10 thoughts on “Mull”

  1. I loved BC’s super photographs.and was mightily impressed by the metropolis of Dervaig . The view from your window would be a great subject for a painting. and rival the sands of Morar. . Wish I had a post card of that. Post cards are few and far between nowadays as most people just use their phones . Anyway it seems you had a good time in perfect weather ( as is always the case in the Hebrides, of course )

    1. I happened to be at Locheil yesterday (quite close to Morar), and had a look for a suitable postcard. But, as you say, the selection is nowadays very limited, and seemed to feature mainly Ben Nevis, or the Glenfinnan Viaduct (of Harry Potter fame).

  2. Thank you, and of course the BC, once again for the lovely photos. You did indeed seem to have great weather – even if you tried to delude some country-folk of mine about its normalcy. I am glad to see that the rhododendron infestations, we have discussed before, don’t seem to have made it onto these islands.

    (I had to play an appropriate little piece of Mendelssohn after reading your report.)

    1. On a previous visit to Fingal’s Cave via small ship, with a calm sea, we motored up until the bow was pretty much inside the cave, with Mendelssohn playing over external speakers on the bridge.
      Interesting acoustic effect.

  3. Thanks for looking for a PC, even though the things are fast going the way of the do-do bird.
    I forgot to mention that your post reminded me of a poem I learned at ‘school, I think it was called “Lord Ulinn’s daughter” , from your mention of the island of Ulva. All I can recall of the poem is I think “I;m the chief of Ulva’s isle and this Lord Ulinn’s daughter” Must look it up. I used to know it all. . I’m mixing it up with “The Highwayman” of similar ilk

  4. You may be pleased to know that while schlepping my green wheelie bin down to the curb I remembered some more of the poem !
    “a chieften to the Hgihlands bound cried boatman do not tarry, for I’m the chief of Ulva’s Isle and this Lord Ulinn’s daughter ”
    More may be sunk in the depths of memory , eh ?

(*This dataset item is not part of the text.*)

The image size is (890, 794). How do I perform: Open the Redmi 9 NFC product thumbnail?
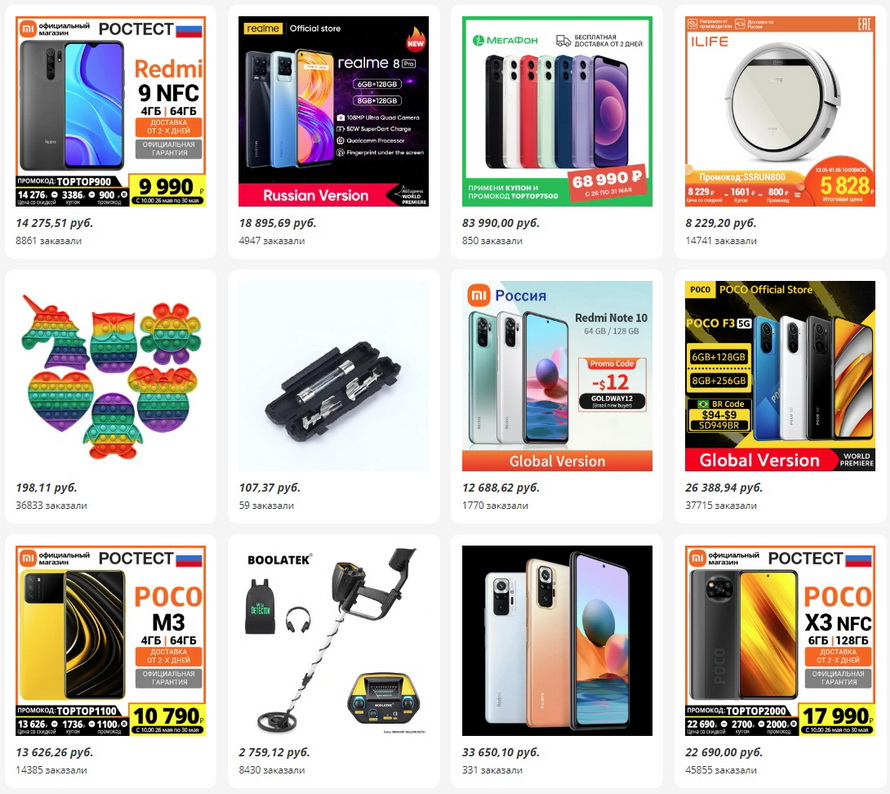click(x=111, y=111)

  5. Good morning Dr. Grant, it’s 3AM local and I’m being victimized by insomnia at the moment. I’m posting because I’m fairly amused by the phrase “rhododendron infestation” in the third post down, living as I do in their native range. (My next door neighbor has a twelve foot tall example in magnificent bloom by his front door at the moment.)

    So we gave you rhododendrons, what did we get from you guys?

    Gorse. The nasty, spikey kind. They “remediate” patches of the stuff by dragging 200 to 300 foot lengths of anchor chain fastened between two large bulldozers over it. Repeat one or two times on the regrowth and the patch finally dies out.

    Best regards, as always, Don.

  6. Don! Good to hear from you, as ever. Folks are fretting about your absence, over in the other place.
    R. ponticum is a major problem in several places in Scotland and Ireland, with some major clearance efforts going on. In remote parts, I’ve often been able to detect the presence of someone’s old country house by the appearance of rhododendrons on the open hillside, a few miles from the garden in which they were originally planted.
    Gorse used to be farmed in Scotland, but it’s a bit of a menace now, too – it’ll colonize open grassland more or less while your back is turned. But I do like the smell.